5 Reminders of Juan Martin Del Potro’s Greatness

DELRAY BEACH, FL, USA - Juan Martin del Potro missed the Australian season due to fitness concerns but started hitting again in Argentina a few weeks ago, and he’s currently making his final preparations for his 2017 season debut at the Delray Beach Open, which kicks off on Monday.

Del Potro is a fan favorite and always one of the biggest threats for the title wherever he plays, but given it’s been a few months since he’s played, here are just a few reminders of his greatness:

1. He’s a Grand Slam champion, and he won that Grand Slam title the hard way. Del Potro’s triumph at the 2009 US Open as a 20-year-old was a breakthrough for a number of reasons, but the most impressive reason might be that he had to go through Rafael Nadal and Roger Federer to do it. He stunned Nadal in straight sets in the semifinals then outslugged Federer in five sets in the final, snapping Federer’s 40-match US Open winning streak that dated all the way back to the 2004 event.

Not only had Federer and Nadal won 17 of the previous 18 majors, the only other one in that stretch going to Novak Djokovic, but nobody had beaten both Federer and Nadal at the same major before.

2. He’s climbed as high as No.4 in the world - twice. Del Potro first reached his career-high ranking of No.4 in 2010. Later that year his career was completely derailed by a wrist injury, and he bottomed out at No.485 in 2011 - but he clawed his way all the way back up to No.4 in early 2014.

He fell as low as No.1045 in 2016 after more wrist injury struggles - he’s currently back up to No.36

3. He’s a two-time Olympic medalist. Del Potro doesn’t just bring out his best tennis at the Grand Slams, he can bring it out on any big stage. And in his two Olympic appearances he’s always come away with a medal, earning a bronze at the London Olympics in 2012 (falling to Federer in a marathon semifinal before beating Djokovic in the bronze medal match) and then a silver at the Rio Olympics in 2016 (edging Nadal in the semifinals before falling to Murray in the gold medal match).

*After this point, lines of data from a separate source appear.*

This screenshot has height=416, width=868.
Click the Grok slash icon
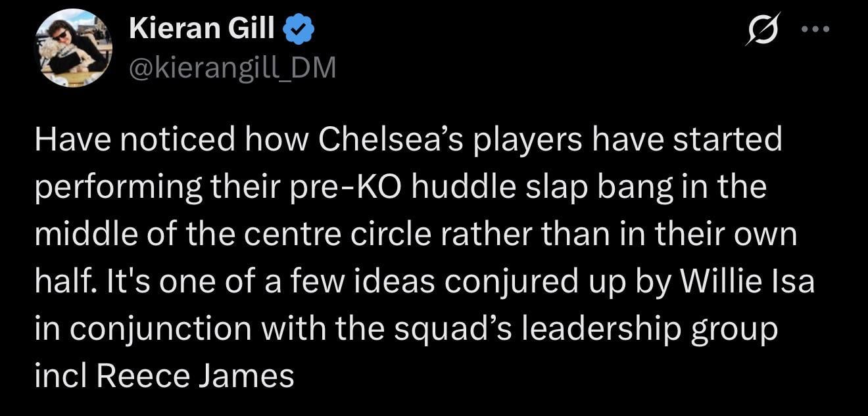763,30
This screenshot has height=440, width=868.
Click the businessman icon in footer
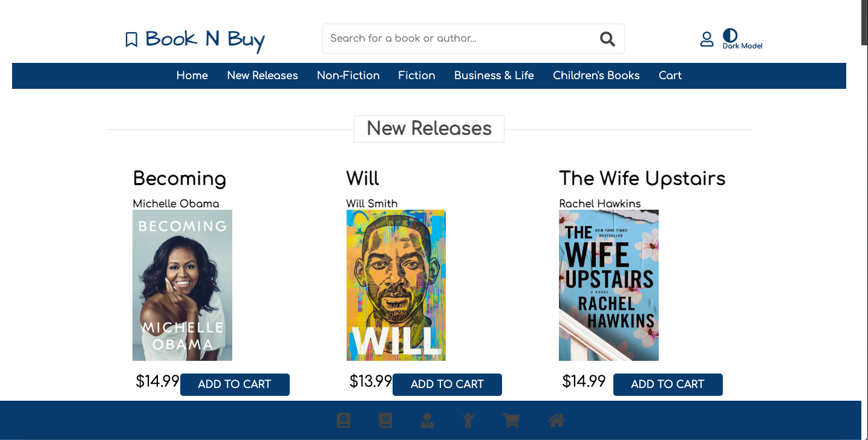coord(427,420)
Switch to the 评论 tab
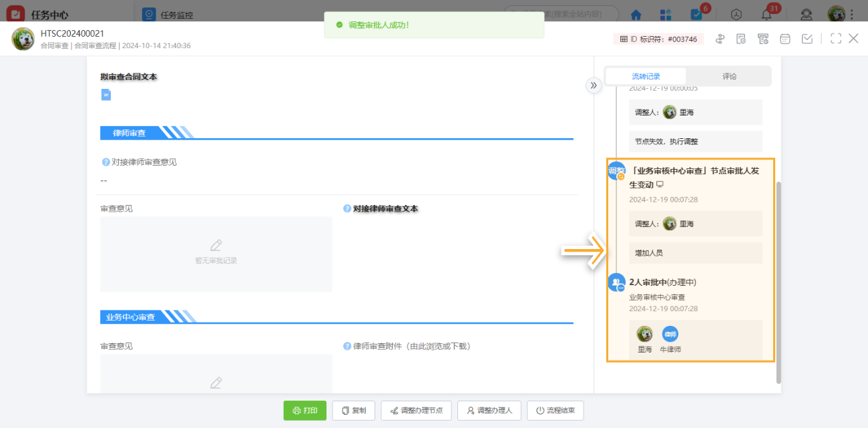Viewport: 868px width, 428px height. click(729, 75)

4. His injuries keep knocking him down, but he doesn’t stay down. He’s had a total of four wrist surgeries: right wrist surgery on May 4, 2010; left wrist joint surgery on March 24, 2014; left wrist ligament surgery on January 20, 2015; and left wrist tendon surgery on June 18, 2015. No wonder he’s won the ATP World Tour Comeback Player Of The Year award twice (2011 and 2016) and was a Comeback Of The Year nominee at the Laureus World Sports Awards this year (Michael Phelps won).

He even broke his left pinky against Marin Cilic in the Davis Cup final last year - and won the match.

5. His ranking has no effect on how dangerous he is. Anyone who’s almost even against World No.1s - del Potro is 8-9 - can never be overlooked, but even more incredible is how low del Potro was ranked when he got his most recent win over a World No.1 last summer at the Olympics. He beat Djokovic in the first round in Rio when he was No.141 in the world (and went all the way to the final).

A few weeks later he reached the US Open quarterfinals at No.142 in the world, which made him the lowest US Open quarterfinalist in 25 years (since a No.174-ranked Jimmy Connors back in 1991).

The World No.36 will go for his 20th career ATP World Tour title in Delray Beach.